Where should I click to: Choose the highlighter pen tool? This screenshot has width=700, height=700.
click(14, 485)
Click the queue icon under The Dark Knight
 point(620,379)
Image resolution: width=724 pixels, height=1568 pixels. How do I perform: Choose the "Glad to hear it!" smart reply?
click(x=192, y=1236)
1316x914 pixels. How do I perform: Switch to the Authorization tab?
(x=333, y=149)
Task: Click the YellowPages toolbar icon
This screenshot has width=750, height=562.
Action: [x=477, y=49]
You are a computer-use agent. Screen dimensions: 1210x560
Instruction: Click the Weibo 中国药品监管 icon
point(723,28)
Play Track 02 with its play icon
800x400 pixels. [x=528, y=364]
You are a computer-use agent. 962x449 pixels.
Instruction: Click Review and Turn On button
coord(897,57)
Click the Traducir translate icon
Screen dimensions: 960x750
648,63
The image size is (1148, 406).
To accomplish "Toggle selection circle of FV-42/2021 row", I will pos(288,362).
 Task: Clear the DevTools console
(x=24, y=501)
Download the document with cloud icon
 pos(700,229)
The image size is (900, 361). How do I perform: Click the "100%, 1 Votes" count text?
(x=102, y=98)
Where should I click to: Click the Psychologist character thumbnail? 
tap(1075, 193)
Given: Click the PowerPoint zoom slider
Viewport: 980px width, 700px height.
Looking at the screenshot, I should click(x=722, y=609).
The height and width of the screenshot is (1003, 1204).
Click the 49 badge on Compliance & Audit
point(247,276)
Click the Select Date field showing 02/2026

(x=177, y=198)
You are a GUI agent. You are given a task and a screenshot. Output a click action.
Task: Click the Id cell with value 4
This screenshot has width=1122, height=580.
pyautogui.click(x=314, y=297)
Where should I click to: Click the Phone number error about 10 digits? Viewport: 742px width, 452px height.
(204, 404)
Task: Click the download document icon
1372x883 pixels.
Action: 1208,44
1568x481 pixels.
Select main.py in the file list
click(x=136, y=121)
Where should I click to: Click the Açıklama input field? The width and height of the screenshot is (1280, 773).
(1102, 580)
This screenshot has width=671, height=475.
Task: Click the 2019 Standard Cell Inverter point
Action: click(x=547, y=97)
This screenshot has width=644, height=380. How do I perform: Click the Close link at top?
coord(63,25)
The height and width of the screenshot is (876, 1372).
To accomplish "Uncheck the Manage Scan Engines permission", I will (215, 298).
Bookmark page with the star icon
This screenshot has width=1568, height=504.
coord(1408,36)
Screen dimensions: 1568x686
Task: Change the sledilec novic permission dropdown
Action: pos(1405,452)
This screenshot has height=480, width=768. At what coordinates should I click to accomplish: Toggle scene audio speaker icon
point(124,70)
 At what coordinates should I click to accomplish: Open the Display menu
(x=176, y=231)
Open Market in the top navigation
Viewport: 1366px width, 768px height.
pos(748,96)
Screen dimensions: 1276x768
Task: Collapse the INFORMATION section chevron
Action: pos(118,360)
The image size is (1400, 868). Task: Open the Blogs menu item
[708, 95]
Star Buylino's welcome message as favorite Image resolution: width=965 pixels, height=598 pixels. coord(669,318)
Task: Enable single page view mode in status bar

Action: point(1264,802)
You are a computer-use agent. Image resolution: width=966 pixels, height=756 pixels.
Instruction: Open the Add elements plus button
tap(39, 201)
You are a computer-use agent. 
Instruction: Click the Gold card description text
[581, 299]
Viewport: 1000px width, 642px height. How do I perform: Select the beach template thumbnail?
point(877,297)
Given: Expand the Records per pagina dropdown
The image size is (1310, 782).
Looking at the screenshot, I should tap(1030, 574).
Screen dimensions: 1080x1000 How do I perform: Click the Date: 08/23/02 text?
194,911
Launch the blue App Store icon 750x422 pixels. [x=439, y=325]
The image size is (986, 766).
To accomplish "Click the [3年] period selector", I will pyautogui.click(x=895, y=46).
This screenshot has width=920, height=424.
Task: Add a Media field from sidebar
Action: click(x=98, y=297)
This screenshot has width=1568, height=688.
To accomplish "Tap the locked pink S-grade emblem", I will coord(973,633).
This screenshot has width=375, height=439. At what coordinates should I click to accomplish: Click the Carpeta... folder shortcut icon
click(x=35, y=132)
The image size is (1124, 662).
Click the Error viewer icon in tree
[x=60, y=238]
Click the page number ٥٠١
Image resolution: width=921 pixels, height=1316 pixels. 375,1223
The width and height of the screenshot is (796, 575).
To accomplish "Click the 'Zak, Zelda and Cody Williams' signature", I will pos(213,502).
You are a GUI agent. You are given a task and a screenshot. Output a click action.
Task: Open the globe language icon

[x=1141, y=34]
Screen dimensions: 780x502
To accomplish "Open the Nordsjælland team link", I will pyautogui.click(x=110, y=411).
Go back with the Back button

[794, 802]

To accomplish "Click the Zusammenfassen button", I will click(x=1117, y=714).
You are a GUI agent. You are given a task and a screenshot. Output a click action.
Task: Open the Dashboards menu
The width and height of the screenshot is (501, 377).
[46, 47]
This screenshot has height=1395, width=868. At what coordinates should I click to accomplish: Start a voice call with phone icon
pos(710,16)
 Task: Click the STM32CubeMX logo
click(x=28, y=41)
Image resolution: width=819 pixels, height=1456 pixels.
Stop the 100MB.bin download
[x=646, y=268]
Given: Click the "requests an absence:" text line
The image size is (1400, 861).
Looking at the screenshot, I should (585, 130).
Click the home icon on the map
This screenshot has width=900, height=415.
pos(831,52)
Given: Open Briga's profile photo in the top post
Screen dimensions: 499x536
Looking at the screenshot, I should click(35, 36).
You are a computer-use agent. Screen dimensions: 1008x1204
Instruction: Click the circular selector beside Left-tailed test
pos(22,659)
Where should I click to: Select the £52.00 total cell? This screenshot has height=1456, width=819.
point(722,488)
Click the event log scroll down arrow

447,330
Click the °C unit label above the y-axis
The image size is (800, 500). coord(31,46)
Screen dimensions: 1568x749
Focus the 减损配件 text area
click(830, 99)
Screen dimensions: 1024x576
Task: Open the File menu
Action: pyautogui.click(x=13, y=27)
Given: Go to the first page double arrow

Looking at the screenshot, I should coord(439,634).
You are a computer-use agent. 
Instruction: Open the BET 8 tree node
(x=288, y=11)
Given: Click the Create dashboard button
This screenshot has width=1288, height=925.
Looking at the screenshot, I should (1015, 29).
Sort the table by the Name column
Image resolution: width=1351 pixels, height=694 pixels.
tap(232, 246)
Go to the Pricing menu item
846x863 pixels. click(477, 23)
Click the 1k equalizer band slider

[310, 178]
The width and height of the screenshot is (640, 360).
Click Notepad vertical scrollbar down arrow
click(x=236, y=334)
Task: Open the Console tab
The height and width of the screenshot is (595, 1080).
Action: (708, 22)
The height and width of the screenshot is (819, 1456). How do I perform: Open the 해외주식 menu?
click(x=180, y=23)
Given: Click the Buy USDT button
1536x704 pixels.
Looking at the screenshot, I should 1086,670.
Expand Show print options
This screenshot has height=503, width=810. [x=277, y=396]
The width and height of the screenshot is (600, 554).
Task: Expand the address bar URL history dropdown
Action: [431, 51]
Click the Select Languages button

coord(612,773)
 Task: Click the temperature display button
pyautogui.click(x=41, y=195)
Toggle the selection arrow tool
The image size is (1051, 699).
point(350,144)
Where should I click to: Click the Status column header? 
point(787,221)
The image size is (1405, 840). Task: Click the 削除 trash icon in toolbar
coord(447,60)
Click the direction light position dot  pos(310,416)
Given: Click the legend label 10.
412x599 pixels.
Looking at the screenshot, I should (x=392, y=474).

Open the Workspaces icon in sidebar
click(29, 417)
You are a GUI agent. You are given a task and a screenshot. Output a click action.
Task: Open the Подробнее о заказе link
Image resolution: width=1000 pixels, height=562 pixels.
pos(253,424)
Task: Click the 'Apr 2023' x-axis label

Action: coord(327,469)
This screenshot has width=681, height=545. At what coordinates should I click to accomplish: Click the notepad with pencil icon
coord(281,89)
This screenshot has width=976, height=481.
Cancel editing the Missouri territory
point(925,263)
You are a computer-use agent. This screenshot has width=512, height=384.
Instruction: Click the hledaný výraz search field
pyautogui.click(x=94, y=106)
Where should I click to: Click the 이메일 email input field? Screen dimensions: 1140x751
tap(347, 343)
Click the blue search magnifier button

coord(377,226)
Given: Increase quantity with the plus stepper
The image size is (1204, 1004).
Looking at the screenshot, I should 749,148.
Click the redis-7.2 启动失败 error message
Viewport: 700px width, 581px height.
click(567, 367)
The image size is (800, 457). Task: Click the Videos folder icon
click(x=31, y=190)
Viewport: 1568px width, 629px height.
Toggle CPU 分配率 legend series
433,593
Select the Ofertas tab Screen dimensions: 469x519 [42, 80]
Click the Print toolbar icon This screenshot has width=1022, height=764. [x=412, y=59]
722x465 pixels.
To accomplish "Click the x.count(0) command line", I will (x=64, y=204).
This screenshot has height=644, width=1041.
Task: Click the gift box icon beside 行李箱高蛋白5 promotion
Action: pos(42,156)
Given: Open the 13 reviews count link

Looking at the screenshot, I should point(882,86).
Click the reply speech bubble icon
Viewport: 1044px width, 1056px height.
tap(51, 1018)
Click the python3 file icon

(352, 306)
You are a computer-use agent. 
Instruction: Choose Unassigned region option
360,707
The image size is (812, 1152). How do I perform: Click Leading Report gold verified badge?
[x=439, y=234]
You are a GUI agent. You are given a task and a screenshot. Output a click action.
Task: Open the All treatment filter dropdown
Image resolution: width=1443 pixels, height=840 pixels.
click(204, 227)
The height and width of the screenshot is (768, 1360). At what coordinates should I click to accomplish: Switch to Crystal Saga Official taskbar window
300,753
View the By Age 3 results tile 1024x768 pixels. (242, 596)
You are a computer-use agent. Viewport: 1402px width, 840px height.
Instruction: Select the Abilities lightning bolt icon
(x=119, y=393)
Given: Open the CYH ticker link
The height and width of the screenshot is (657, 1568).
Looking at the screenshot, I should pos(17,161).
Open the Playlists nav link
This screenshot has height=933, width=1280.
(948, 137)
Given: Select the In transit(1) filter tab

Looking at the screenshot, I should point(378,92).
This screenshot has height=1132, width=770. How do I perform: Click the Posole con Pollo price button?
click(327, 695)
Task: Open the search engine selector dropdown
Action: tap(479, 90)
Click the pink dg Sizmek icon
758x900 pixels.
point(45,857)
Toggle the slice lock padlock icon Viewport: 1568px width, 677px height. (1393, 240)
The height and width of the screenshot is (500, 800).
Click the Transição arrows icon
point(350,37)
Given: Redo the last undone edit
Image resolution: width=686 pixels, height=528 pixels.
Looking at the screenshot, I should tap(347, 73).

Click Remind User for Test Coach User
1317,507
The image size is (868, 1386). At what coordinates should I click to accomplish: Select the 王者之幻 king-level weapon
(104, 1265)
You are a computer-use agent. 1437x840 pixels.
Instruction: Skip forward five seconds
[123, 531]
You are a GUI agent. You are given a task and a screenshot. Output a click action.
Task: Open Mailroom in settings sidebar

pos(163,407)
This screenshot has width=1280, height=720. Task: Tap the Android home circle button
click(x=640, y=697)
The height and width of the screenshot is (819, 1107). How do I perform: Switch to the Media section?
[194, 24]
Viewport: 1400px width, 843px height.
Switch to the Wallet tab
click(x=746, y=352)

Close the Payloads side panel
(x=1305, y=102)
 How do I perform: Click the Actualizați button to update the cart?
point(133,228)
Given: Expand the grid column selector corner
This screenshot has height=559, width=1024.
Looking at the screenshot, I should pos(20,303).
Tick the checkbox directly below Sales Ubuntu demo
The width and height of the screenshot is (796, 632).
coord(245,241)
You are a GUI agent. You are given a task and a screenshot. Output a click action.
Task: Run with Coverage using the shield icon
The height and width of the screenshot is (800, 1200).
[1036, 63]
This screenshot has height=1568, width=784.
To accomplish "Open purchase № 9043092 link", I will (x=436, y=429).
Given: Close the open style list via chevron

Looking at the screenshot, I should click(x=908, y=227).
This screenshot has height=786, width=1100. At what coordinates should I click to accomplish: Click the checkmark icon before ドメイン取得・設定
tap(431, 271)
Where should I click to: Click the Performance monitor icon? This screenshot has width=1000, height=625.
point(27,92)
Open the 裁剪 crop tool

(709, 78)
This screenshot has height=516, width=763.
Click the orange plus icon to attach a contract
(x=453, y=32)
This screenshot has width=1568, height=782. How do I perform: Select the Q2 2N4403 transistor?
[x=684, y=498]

________

### [ABOUT THIS EXERCISE]
Your answer must be the lines above from the one containing "Screen dimensions: 499x536" to the one containing "The width and height of the screenshot is (640, 360).", both included, restated word for word.

### [SOLVED EXERCISE]
Screen dimensions: 499x536
Looking at the screenshot, I should click(35, 36).
You are a computer-use agent. Screen dimensions: 1008x1204
Instruction: Click the circular selector beside Left-tailed test
pos(22,659)
Where should I click to: Select the £52.00 total cell? This screenshot has height=1456, width=819.
point(722,488)
Click the event log scroll down arrow

447,330
Click the °C unit label above the y-axis
The image size is (800, 500). coord(31,46)
Screen dimensions: 1568x749
Focus the 减损配件 text area
click(830, 99)
Screen dimensions: 1024x576
Task: Open the File menu
Action: pyautogui.click(x=13, y=27)
Given: Go to the first page double arrow

Looking at the screenshot, I should coord(439,634).
You are a computer-use agent. 
Instruction: Open the BET 8 tree node
(x=288, y=11)
Given: Click the Create dashboard button
This screenshot has width=1288, height=925.
Looking at the screenshot, I should (1015, 29).
Sort the table by the Name column
Image resolution: width=1351 pixels, height=694 pixels.
tap(232, 246)
Go to the Pricing menu item
846x863 pixels. click(477, 23)
Click the 1k equalizer band slider

[310, 178]
The width and height of the screenshot is (640, 360).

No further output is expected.